The exceptional ability of molecularly imprinted polymers (MIPs) to recognize specific molecular structures has recently facilitated their use in biomedical applications, including drug release. Controlled nasal drug release techniques effectively target specific tissues with optimal doses, timing, and location for therapeutic effects. This approach is advantageous due to the slightly acidic pH and low enzymatic activity in this region. MIPs are employed in these areas to enhance specificity and efficacy in drug release systems. This study aims to design an effective controlled nasal drug release system by imprinting the antiretroviral drug Ritonavir (RTV) onto pHEMA-based molecularly imprinted nanoparticles. Attenuated total reflection Fourier-transform infrared spectroscopy (FTIR-ATR), zeta-size analysis, and scanning electron microscopy (SEM) were used to characterize the nanoparticles, verifying their spherical shape, content and consistent size distribution.
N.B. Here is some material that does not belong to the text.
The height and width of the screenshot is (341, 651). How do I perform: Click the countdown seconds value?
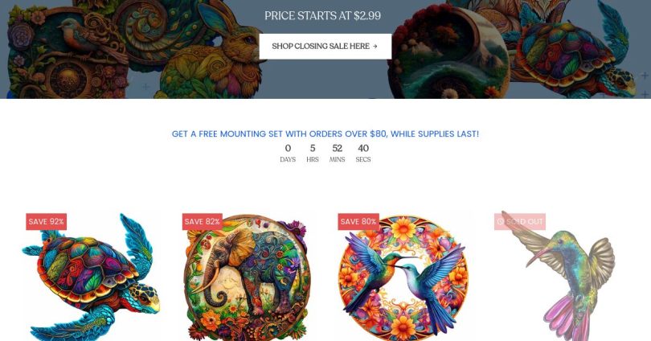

Zeta-size analysis revealed that RTV-imprinted p(HEMA-MATrp) nanoparticles had an average size of 88.46 nm with a polydispersity index of 0.279. The MIP nanoparticles possessed a specific surface area of 628.34 m²/g. In vitro release studies showed controlled release behavior of RTV-loaded nanoparticles, fitting the Korsmeyer-Peppas model. At 2.0 mg/mL, 71% cumulative release was observed after 10 h. The cumulative release of the was lowest at pH 4.0 (26%) and highest at pH 7.4 (32%) for 1.0 mg/mL loaded p(HEMA-MATrp) nanoparticles. MTT cytotoxicity tests on L929 cells indicated reduced cytotoxicity and good biocompatibility. These results suggest RTV-imprinted p(HEMA-MATrp) nanoparticles as an effective drug release system for antiretroviral therapies.